Collected data entries:

============

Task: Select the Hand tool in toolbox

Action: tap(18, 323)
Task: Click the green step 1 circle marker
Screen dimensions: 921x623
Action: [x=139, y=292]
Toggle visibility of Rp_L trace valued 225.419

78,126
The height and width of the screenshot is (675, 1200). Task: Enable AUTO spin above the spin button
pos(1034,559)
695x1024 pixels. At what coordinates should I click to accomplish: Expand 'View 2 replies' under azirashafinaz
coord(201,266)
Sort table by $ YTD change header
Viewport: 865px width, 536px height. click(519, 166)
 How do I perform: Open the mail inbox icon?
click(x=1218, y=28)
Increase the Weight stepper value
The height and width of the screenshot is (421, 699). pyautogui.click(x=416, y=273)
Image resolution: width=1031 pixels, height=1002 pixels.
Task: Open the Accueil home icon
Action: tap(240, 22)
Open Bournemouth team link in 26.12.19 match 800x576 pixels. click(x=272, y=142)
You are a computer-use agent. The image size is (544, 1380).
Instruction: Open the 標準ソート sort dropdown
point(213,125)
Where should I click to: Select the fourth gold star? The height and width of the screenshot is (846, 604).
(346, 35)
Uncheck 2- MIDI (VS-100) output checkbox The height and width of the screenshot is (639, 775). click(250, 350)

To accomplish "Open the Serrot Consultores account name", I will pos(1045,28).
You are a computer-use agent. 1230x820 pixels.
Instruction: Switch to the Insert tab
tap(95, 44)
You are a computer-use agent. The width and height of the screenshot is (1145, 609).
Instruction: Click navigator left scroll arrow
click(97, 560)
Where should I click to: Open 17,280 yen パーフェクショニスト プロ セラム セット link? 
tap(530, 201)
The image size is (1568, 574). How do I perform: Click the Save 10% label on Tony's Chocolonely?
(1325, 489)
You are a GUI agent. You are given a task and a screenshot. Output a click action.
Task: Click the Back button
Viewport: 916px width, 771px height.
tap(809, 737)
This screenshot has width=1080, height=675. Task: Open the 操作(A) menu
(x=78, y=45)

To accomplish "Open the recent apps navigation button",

============

Exercise requirements: Would you transcribe the records above exactly, leaving nothing out?

Answer space:
Task: Select the Hand tool in toolbox

Action: tap(18, 323)
Task: Click the green step 1 circle marker
Screen dimensions: 921x623
Action: [x=139, y=292]
Toggle visibility of Rp_L trace valued 225.419

78,126
The height and width of the screenshot is (675, 1200). Task: Enable AUTO spin above the spin button
pos(1034,559)
695x1024 pixels. At what coordinates should I click to accomplish: Expand 'View 2 replies' under azirashafinaz
coord(201,266)
Sort table by $ YTD change header
Viewport: 865px width, 536px height. click(519, 166)
 How do I perform: Open the mail inbox icon?
click(x=1218, y=28)
Increase the Weight stepper value
The height and width of the screenshot is (421, 699). pyautogui.click(x=416, y=273)
Image resolution: width=1031 pixels, height=1002 pixels.
Task: Open the Accueil home icon
Action: tap(240, 22)
Open Bournemouth team link in 26.12.19 match 800x576 pixels. click(x=272, y=142)
You are a computer-use agent. The image size is (544, 1380).
Instruction: Open the 標準ソート sort dropdown
point(213,125)
Where should I click to: Select the fourth gold star? The height and width of the screenshot is (846, 604).
(346, 35)
Uncheck 2- MIDI (VS-100) output checkbox The height and width of the screenshot is (639, 775). click(250, 350)

To accomplish "Open the Serrot Consultores account name", I will pos(1045,28).
You are a computer-use agent. 1230x820 pixels.
Instruction: Switch to the Insert tab
tap(95, 44)
You are a computer-use agent. The width and height of the screenshot is (1145, 609).
Instruction: Click navigator left scroll arrow
click(97, 560)
Where should I click to: Open 17,280 yen パーフェクショニスト プロ セラム セット link? 
tap(530, 201)
The image size is (1568, 574). How do I perform: Click the Save 10% label on Tony's Chocolonely?
(1325, 489)
You are a GUI agent. You are given a task and a screenshot. Output a click action.
Task: Click the Back button
Viewport: 916px width, 771px height.
tap(809, 737)
This screenshot has width=1080, height=675. Task: Open the 操作(A) menu
(x=78, y=45)

To accomplish "Open the recent apps navigation button",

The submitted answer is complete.